Керголец поднялся, за ним — остальные. Старого Малину они нашли среди повозок с клетками. Сидя на земле, он держал на коленях голову козла. Синяя Борода тяжело дышал, глаза его были закрыты. Склонившись над животным, Агнесса Бервиц гладила его, почесывала между рогами, что-то ласково говорила, но Синяя Борода оставался равнодушным. Мужчины ушли, только Керголец вскоре вернулся с попоной в руках. Малина кивнул и прикрыл ею тощее тело козла; белые подруги его жались в углу и жалобно блеяли. Пришел Бервиц, пощупал опытной рукой горло и живот Синей Бороды, согнул его переднюю ногу и пожал плечами. Он уговаривал Агнессу идти ужинать, но, так и не дождавшись ее, ушел один. Агнесса осталась с Малиной, а когда совсем стемнело, принесла тяжелый кованый фонарь от фургона, зажгла его и, закутавшись в плащ, присела рядом со стариком. Время от времени к ним подходил ночной сторож. Медленно тянулась беззвездная ночь, на желтый огонь фонаря слетались ночные мотыльки, где-то вдали били башенные часы, и после каждого боя звучала бесхитростная мелодия. В половине первого Малина протянул руку к голове козла, выпрямился и произнес:
— Кончился.
— Бедняжка Синяя Борода, — прошептала Агнесса.
Для нее вместе с козлом отошла в прошлое целая полоса той старой, милой ее сердцу жизни, в которую она вступила с замужеством, отмерла частица цирка Умберто. С минуту она гладила остывающее тело. Затем подняла голову.
— Венделин, не могли бы мы похоронить его… сейчас… вдвоем… Синяя Борода заслужил это…
Малина кивнул седой головой, исчез в темноте и тотчас возвратился с киркой и лопатой. Агнесса подняла мертвое животное. Старик взял фонарь, и они тихо прошли среди спящих фургонов туда, где на песчаном склоне холма белело несколько березок.
— Здесь, Венделин!
Малина поставил фонарь, огляделся и принялся копать. Агнесса опустила свою ношу наземь, ухватила крепкими, привычными к работе руками лопату и стала отбрасывать в сторону комья глины и песок. Происходило это в самом южном уголке Голландии, в холмистом валькенбургском краю, неподалеку от границы с Бельгией и Германией.
В половине третьего Малина на цыпочках забрался в свой вагончик. Спавшие задвигались, подняли головы.
— Ну, как он там? — приглушенно спросил кто-то.
— Завтра помрет еще кто-нибудь, — впервые после длительного молчания заговорил Малина.

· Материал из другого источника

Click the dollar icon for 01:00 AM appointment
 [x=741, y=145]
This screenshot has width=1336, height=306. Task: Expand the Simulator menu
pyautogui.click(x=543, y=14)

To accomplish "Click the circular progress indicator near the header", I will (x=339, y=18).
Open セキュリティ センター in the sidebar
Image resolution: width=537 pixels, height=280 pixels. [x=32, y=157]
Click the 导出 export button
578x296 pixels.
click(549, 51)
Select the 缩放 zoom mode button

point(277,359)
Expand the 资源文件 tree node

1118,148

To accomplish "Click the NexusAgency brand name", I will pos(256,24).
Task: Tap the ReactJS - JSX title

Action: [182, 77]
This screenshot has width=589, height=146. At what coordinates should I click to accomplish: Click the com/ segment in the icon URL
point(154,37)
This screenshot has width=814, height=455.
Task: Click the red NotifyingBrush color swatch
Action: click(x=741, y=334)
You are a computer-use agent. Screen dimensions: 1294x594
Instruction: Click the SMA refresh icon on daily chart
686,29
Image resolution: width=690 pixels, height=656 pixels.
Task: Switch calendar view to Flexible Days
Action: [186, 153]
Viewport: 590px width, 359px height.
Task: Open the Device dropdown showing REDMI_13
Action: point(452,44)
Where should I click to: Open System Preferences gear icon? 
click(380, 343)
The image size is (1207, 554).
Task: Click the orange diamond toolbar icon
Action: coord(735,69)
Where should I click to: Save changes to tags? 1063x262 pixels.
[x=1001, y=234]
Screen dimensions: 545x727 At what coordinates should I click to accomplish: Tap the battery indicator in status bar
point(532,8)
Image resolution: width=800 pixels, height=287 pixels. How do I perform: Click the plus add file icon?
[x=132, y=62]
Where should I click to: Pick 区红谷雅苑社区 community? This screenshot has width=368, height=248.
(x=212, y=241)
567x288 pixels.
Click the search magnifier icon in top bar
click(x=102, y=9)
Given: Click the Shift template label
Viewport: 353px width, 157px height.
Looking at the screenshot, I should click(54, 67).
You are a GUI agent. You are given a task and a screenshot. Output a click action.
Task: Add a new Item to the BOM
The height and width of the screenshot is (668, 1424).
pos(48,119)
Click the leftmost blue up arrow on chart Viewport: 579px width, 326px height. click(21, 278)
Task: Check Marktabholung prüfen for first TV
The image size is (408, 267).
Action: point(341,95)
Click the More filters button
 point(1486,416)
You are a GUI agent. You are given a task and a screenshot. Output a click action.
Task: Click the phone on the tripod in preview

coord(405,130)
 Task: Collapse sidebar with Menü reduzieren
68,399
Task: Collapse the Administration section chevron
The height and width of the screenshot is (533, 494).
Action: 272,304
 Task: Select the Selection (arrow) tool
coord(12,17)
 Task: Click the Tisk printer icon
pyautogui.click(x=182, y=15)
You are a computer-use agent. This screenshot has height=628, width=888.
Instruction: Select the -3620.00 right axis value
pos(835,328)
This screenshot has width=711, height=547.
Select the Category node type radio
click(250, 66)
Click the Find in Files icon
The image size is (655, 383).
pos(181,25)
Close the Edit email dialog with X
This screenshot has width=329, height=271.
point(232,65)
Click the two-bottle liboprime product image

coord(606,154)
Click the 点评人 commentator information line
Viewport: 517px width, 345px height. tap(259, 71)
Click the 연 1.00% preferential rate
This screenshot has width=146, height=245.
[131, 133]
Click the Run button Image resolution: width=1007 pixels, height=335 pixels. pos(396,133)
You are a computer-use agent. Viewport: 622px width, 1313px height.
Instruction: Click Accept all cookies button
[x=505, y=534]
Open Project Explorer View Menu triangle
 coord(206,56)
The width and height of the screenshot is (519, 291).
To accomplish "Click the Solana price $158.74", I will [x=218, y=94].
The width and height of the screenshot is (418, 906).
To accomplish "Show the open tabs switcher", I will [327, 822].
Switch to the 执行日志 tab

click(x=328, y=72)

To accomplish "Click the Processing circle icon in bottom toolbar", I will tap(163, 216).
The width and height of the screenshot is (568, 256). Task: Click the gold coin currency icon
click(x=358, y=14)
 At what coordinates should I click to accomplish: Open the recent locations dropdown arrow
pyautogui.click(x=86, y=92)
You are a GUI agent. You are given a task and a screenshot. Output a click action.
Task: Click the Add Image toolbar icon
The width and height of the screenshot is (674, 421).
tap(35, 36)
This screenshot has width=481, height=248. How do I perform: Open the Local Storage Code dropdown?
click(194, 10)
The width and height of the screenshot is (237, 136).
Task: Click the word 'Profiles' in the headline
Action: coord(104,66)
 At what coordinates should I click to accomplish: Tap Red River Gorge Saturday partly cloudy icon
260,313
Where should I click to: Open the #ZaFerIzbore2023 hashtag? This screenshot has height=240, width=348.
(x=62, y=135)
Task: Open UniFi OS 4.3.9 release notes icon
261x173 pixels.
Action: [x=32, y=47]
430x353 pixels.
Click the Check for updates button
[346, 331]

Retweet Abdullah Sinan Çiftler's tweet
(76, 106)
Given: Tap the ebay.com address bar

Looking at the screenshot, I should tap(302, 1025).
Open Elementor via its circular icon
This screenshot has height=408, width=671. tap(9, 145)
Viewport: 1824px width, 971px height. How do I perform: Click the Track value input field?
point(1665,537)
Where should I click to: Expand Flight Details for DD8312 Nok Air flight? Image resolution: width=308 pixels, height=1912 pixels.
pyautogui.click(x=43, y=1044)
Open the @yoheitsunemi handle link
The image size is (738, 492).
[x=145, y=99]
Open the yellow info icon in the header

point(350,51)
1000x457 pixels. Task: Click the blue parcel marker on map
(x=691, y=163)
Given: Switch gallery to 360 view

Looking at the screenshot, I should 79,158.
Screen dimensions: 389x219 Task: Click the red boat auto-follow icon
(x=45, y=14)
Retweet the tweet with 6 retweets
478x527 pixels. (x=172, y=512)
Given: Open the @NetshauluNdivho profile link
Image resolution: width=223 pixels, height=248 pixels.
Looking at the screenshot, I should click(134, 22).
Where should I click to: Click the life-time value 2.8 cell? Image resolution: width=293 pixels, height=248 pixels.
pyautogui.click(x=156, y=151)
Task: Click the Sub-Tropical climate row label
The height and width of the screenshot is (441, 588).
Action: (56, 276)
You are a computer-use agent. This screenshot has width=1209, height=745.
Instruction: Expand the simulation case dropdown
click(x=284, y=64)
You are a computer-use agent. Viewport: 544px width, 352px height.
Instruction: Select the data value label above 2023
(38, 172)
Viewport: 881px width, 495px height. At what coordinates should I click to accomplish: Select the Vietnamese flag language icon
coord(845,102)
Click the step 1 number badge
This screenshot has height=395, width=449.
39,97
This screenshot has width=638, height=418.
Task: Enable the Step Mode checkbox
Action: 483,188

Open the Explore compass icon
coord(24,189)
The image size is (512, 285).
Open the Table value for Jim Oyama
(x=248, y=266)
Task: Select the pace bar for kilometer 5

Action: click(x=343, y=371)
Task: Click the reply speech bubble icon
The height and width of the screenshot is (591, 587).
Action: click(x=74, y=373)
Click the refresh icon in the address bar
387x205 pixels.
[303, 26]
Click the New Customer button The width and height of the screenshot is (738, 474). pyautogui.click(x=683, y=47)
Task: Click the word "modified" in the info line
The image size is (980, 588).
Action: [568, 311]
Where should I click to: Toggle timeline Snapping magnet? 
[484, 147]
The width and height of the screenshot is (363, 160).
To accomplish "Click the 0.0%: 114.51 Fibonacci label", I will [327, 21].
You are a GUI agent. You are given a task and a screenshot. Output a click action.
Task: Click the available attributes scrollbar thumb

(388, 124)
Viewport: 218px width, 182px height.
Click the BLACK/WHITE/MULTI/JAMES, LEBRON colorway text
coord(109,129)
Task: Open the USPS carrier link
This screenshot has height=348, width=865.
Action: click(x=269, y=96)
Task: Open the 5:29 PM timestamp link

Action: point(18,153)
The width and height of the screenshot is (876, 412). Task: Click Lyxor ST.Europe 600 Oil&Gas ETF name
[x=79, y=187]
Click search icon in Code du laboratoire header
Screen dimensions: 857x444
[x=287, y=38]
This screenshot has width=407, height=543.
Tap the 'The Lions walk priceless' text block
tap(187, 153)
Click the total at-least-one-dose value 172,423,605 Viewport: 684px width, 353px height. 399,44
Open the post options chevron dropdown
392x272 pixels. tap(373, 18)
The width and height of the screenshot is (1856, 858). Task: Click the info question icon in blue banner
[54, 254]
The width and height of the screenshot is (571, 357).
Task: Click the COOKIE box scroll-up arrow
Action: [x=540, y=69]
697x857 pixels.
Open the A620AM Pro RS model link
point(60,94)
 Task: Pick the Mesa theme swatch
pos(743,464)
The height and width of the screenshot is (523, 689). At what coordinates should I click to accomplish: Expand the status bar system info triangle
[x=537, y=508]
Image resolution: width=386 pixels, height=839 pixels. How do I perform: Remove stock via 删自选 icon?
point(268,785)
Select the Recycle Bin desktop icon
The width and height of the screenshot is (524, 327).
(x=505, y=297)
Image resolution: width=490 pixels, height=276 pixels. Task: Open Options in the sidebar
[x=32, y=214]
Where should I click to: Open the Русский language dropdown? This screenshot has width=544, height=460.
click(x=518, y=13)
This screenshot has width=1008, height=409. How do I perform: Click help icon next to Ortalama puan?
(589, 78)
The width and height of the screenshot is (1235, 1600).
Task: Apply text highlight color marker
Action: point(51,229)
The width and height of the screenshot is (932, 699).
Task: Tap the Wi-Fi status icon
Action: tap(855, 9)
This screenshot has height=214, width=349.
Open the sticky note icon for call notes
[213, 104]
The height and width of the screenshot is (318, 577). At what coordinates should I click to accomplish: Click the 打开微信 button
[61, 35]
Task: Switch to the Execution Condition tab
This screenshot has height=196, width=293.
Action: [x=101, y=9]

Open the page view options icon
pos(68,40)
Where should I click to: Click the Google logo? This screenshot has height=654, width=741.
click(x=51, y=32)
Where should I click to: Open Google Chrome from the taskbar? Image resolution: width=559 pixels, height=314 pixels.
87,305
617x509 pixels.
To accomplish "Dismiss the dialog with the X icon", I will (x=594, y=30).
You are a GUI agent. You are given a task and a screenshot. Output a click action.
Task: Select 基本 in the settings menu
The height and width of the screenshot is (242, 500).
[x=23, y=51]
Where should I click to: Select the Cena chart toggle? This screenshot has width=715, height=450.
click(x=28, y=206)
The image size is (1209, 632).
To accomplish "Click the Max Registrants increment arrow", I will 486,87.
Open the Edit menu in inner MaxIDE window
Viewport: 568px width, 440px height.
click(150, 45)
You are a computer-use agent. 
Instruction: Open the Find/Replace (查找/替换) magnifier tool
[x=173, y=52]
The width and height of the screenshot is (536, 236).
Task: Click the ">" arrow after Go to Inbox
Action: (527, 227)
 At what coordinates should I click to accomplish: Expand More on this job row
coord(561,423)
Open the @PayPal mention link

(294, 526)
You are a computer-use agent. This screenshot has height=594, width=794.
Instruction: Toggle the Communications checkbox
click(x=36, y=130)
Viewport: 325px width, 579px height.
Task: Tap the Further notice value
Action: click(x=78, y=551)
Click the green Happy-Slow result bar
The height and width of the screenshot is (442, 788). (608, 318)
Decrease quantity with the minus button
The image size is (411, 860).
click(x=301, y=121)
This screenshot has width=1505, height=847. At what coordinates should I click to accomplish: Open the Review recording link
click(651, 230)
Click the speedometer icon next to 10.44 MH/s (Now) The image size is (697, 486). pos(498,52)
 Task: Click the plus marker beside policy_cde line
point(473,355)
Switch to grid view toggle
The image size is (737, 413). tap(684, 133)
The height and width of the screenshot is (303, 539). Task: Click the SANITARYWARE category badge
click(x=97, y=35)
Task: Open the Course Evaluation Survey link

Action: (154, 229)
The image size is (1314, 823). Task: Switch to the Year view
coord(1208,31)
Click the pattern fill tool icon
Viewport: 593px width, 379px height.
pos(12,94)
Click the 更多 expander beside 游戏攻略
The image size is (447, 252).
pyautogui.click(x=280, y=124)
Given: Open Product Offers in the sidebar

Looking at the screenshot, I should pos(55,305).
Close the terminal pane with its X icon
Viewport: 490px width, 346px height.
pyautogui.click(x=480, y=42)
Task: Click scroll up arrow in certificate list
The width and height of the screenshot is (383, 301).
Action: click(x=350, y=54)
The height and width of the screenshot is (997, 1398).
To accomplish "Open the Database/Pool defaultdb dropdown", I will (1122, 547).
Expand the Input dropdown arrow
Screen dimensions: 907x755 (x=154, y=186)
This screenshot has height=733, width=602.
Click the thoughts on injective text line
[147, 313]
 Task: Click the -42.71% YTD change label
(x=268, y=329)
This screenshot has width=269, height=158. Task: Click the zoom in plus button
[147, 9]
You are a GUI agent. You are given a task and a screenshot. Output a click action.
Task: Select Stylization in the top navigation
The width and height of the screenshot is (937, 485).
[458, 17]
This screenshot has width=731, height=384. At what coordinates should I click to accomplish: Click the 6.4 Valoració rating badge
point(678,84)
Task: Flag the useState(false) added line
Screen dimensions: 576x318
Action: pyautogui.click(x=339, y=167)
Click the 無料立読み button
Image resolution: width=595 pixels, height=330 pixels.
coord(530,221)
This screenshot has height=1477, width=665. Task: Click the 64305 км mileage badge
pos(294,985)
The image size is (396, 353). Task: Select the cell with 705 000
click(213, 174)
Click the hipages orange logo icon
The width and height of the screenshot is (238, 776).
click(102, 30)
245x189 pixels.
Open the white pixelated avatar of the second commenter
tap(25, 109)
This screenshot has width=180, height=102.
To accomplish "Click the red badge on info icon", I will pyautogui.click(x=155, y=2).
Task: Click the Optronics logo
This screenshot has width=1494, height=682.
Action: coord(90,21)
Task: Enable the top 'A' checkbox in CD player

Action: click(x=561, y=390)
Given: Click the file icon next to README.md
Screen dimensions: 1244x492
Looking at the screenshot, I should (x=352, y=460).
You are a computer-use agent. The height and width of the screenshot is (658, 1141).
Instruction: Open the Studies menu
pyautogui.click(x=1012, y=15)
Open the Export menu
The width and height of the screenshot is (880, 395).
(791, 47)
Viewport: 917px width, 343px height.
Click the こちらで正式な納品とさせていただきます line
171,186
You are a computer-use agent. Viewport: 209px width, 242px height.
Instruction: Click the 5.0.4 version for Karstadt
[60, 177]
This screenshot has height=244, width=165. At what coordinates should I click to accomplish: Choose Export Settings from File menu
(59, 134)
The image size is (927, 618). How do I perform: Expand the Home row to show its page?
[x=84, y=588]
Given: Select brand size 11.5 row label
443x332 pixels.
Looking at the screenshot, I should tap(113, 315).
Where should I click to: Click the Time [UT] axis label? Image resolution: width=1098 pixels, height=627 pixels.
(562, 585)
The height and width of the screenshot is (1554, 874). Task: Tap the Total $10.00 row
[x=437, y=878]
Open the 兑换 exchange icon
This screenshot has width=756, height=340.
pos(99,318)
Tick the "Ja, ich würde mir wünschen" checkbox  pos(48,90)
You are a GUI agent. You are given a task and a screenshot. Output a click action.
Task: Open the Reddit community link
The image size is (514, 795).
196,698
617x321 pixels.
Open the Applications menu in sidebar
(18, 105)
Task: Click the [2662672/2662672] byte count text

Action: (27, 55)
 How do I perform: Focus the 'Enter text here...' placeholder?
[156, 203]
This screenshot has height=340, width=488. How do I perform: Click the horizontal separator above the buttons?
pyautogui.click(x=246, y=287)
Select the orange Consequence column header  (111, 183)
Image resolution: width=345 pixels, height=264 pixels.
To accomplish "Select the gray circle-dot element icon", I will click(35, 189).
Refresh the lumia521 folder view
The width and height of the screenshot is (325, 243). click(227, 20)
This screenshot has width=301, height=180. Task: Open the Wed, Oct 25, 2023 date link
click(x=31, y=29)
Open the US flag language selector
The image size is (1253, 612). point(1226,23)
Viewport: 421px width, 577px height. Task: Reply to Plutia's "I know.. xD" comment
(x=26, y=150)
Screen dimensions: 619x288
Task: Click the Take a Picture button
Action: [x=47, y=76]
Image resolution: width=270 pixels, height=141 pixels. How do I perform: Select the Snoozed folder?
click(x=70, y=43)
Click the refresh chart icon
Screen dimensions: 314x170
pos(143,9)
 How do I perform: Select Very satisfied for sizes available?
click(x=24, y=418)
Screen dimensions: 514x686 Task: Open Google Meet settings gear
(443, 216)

На следующий день с самого рассвета начались хлопоты. Цирку предстояло добраться до Аахена, и надо было поторапливаться, ввиду возможной задержки при переезде через границу. Петер Бервиц с утра был на ногах. Перед тем как тронуться в путь, он послал в Валькенбург за почтой. Разбор утренней корреспонденции стал в цирке Умберто своеобразным обрядом, который Бервиц любил совершать в самом шапито. Он становился на барьер, громко читал адрес и величественным жестом вручал письма членам труппы или секретарю Стеенговеру. Злые языки говорили, будто он делает это с целью похвастать своей грамотностью и показать, что нисколько непохож на этого рейтара Кранца, который по необходимости выучился царапать пять букв своего имени, но, держа в руках письмо вверх ногами, имел обыкновение сетовать на свою дальнозоркость или ссылался на знаменитого Риванелли — тот всегда раскладывал почту по барьеру, и каждый сам брал свои письма, оставшуюся же корреспонденцию он сгребал в охапку, уносил в свой фургон и там сжигал. Впрочем, неграмотность не порицалась в цирковом мире — ведь подавляющее большинство артистов никогда не посещало школы. И в цирке Умберто в те годы на опорной мачте возле кулис висела афишка для неграмотных. Одной из многочисленных обязанностей Венделина Малины, который тоже не умел ни читать, ни писать, было рисовать неверной рукой на грубой бумаге иероглифы, обозначавшие отдельные номера программы: прямоугольник с ножками — лошадей, черточки с кружочком — наездников, дужка — слона, две закорючки — воздушных гимнастов, треугольник, похожий на шутовской колпак, — клоуна.
В этот раз на церемонию раздачи почты времени не оставалось. Бервиц взял пачку, собираясь наскоро просмотреть ее и передать Стеенговеру. Но, добравшись до конца, он вдруг замешкался, медленно вытащил письмо с черной каймой, взглянул на Стеенговера и решительным жестом вскрыл конверт. Едва развернув письмо, он упавшим голосом произнес:
— Франц, позови Агнессу — дед Умберто скончался.